Photo credit: Kate Brady
Choose your conversation. If you know that Uncle Steve likes to argue about politics or Auntie Jane always pesters you about your career or romantic interests (or lack thereof) or your appearance, turn the conversation back on them. Ask them about their jobs and how it’s going. Talk to your aunt about her favorite hobby or ask about the gorgeous new sweater she’s wearing. Get your uncle engaged in a conversation that doesn’t involve debate greater than who is a better quarterback. By turning the conversation to them, you take the pressure off yourself and avoid uncomfortable discussions. People love to talk about themselves, so find a way to get them doing so. The ol' tactic of dodge and evade works great here.

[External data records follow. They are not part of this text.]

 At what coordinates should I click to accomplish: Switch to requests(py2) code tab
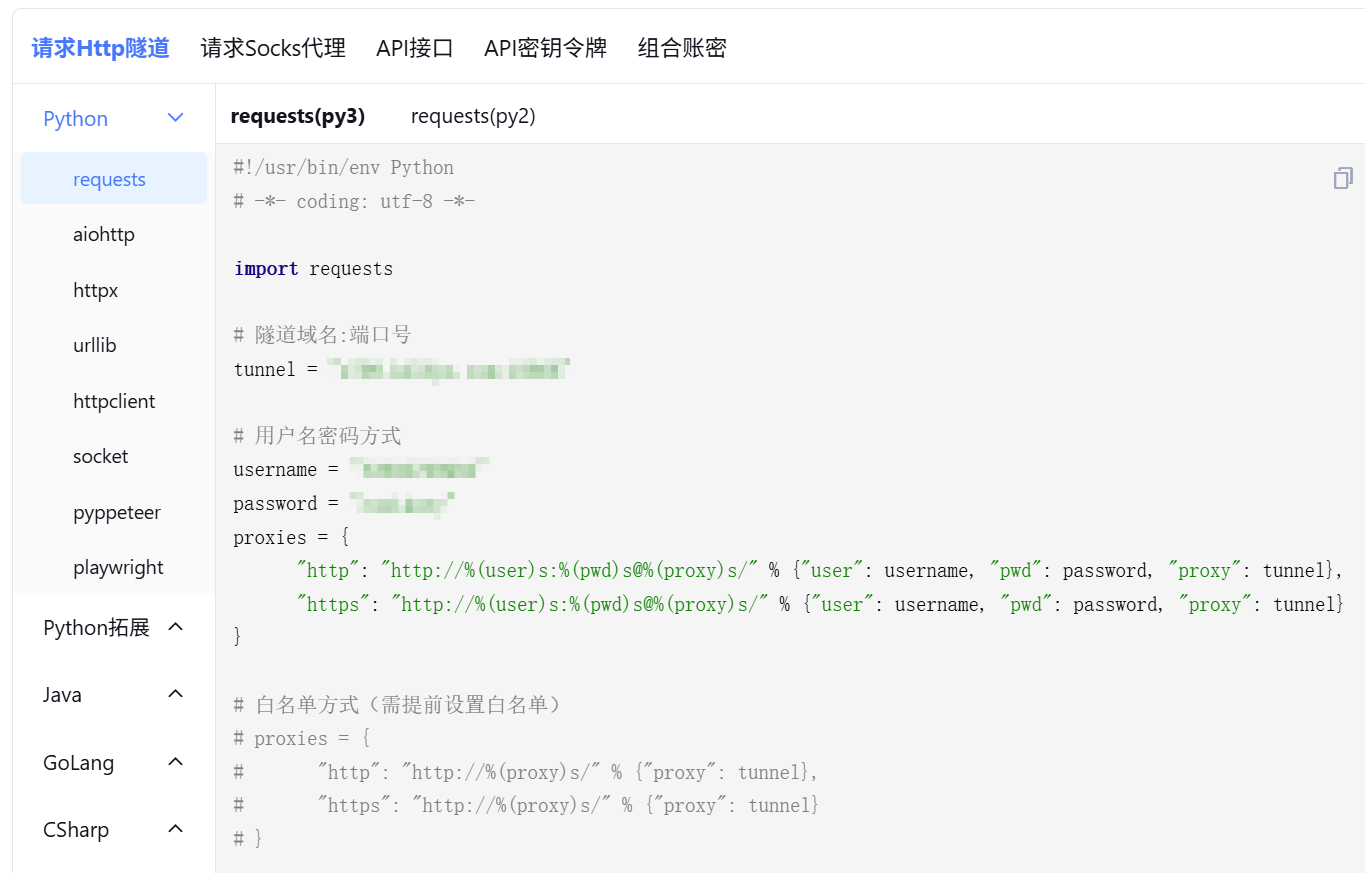(473, 116)
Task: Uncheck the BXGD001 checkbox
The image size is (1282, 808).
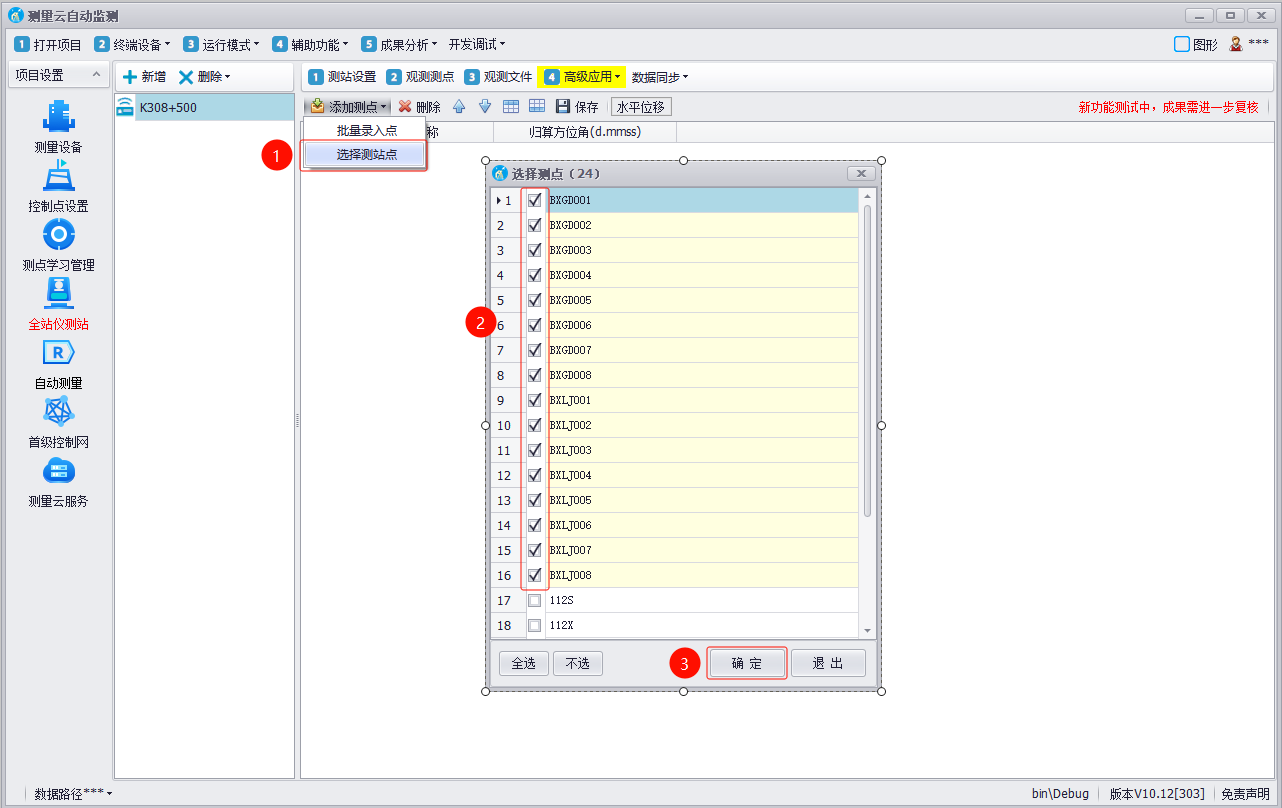Action: (x=534, y=200)
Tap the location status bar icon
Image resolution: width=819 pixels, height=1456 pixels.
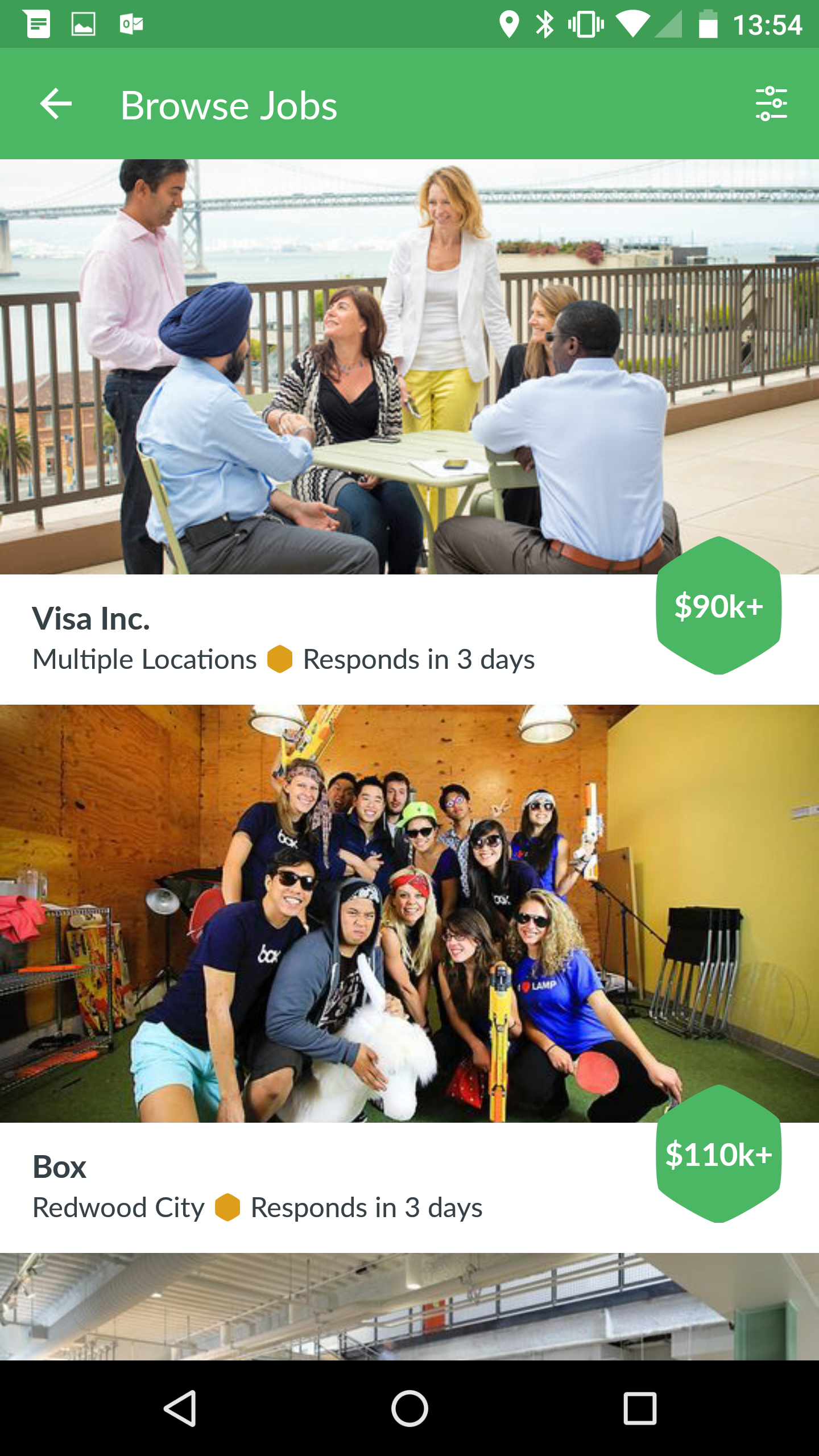click(509, 24)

Breathe. Breath deeply. When you are about to spit out a terse response to your cousin’s intentional needling, take a moment to step back, breathe, and smile. Your family knows better than anyone how to get a rise out of you, and, sadly, they can do it intentionally just to see you react. And sometimes people just don’t realize that their words can have such a strong impact on those around them. Keep this in mind as you react to those around you during the holidays. Sometimes biting your tongue for the sake of familial peace (and your own sanity!) is a small price to pay. Remembering all of the good times you've had with some of your less-than-easy-to-deal-with relatives can also help you work through your frustrations. It's hard to be irritated with someone when you are laughing about the time you ended up in a snow bank while sledding when you were kids.

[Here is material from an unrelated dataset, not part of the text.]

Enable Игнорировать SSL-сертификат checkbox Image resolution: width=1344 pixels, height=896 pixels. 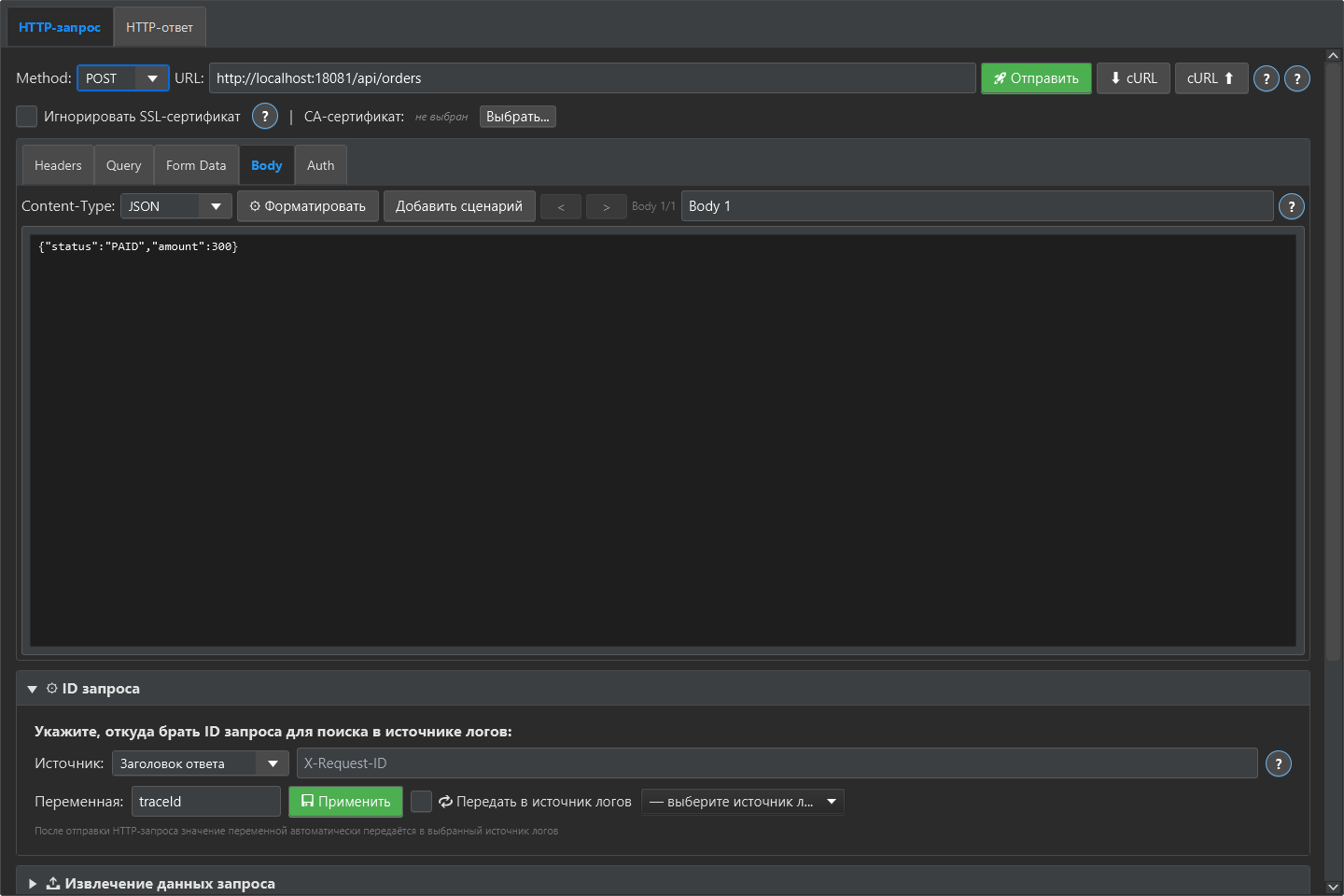27,116
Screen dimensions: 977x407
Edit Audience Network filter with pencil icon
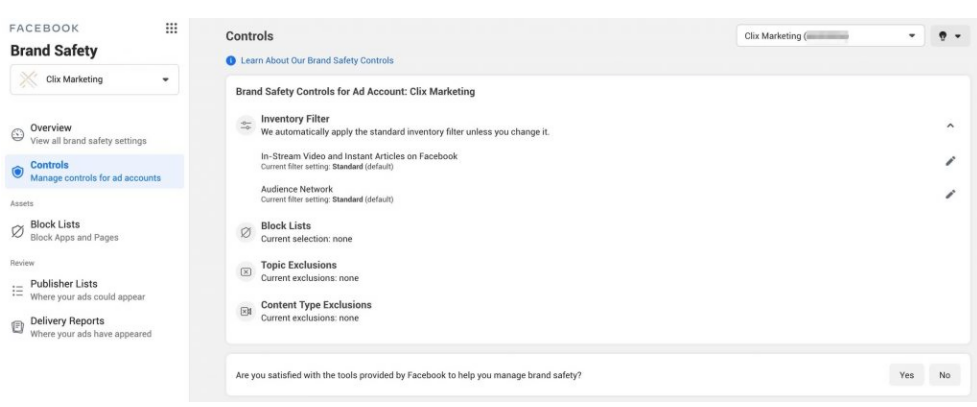[950, 194]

Have an exit plan. Before you arrive at a family event that has historically been stressful, devise a plan to make an easy exit from uncomfortable interactions. It can be as simple as, “Let me run to the restroom for a moment” or “Oh! Are those Grandma’s famous cookies? I haven't had one in years!” Having a ready-to-use excuse to escape can save you frustration and anxiety later. For help with your exit plan, see our next tip.
Drink water. Lots of water. Alcohol is often a staple at holiday gatherings, and we all know that cocktails and beers work dark magic on our inhibitions. After a few drinks, you find yourself saying things that you’d never say sober. To avoid saying something you’ll regret or something that will lead to interactions you’d prefer not to have, stick to water and other non-alcoholic options. You’ll keep a tighter rein on your tongue and will be happier in the long term. As an added bonus, the increased water consumption can also work as your escape plan because we all know that lot o' water equals frequents bathroom breaks!
Remember. It’s not about you. While many stressful interactions during this time of year feel like a personal attack, it's most likely that they aren’t. When you’re criticized for something by a loved one, it is generally a projection of their own feelings about themselves. When you’re teased relentlessly for being too tall, it’s generally coming from a person who envies your height. When someone comments on your voracious appetite, that person likely wishes they could eat the way you do without the consequences. It’s not about you. It’s about them. Keep this in mind, and you’ll gain new perspective and (hopefully) patience.
The holiday should be a time filled with joy and laughter, and only you can control how you react to stressful situations. Keep these five tips in mind to keep your reactions in check, and you’ll find that your holiday is brighter and lighter.